De acordo com o deputado federal Dagoberto Nogueira, atual presidente da sigla no estado, Geraldo Resende — que ocupa a vice-presidência — terá a missão de reorganizar as chapas e tentar conter o êxodo que ameaça reduzir a zero a bancada estadual tucana. O PSDB elegeu o maior número de deputados estaduais na última eleição, com seis cadeiras, mas corre o risco de perder todos os parlamentares até o próximo dia 4 de abril, quando se encerra o prazo da janela partidária.

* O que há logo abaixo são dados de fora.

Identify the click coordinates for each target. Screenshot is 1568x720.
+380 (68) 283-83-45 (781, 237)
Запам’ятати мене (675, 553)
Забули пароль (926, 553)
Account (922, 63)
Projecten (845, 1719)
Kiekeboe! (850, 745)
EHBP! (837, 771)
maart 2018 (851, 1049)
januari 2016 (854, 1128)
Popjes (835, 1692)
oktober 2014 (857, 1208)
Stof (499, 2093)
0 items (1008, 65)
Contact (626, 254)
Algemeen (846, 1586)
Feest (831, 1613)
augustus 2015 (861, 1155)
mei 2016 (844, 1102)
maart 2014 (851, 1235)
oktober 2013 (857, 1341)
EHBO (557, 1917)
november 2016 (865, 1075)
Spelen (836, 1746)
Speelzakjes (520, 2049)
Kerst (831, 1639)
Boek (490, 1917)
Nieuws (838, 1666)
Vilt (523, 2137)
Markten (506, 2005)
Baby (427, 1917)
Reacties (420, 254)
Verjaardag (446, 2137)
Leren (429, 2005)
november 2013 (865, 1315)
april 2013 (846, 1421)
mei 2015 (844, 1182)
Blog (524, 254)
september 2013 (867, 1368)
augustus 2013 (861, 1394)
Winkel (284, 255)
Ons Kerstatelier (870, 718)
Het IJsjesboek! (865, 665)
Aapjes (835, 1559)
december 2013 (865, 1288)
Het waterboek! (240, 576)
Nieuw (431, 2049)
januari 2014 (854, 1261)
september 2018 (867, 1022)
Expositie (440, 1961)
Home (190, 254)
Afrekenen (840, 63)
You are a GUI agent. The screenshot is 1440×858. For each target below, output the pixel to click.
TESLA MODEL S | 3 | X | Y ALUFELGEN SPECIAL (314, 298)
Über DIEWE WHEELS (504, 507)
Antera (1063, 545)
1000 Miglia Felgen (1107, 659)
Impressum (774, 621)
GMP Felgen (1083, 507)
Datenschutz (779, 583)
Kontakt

Até o momento, quatro deputados já anunciaram oficialmente a saída do partido: Mara Caseiro, Zé Teixeira, Paulo Corrêa e Jamilson Name. Embora Lia Nogueira e Pedro Caravina tenham sinalizado anteriormente a intenção de permanecer na legenda, os dois também avaliam a possibilidade de migrar para outras siglas.
Caravina, que demonstrava interesse em assumir a presidência estadual do PSDB, teria sido preterido na escolha interna que conduziu Geraldo Resende ao comando. Como resultado, o deputado deve buscar novos rumos e já recebeu convite para se filiar ao União Brasil.
A composição da chapa do PSDB para as próximas eleições contaria inicialmente com Lia Nogueira, Pedro Caravina e Paulo Duarte. No entanto, com a iminente saída de Caravina, os outros dois parlamentares também estudam a filiação em outras legendas.
Conflitos internos e acusações de favorecimento
A reportagem apurou ainda que a movimentação nos bastidores tem gerado desconforto entre os deputados, que enxergam conflito de interesse na ascensão de Geraldo Resende à presidência do partido. O desconforto se deve ao fato de o novo dirigente ter a filha, Bárbara Rezende, como pré-candidata a deputada estadual. Parlamentares avaliam que a dupla função de Geraldo — como presidente da legenda e pai de uma pré-candidata — poderia comprometer a neutralidade necessária na condução dos processos internos e na definição das estratégias eleitorais.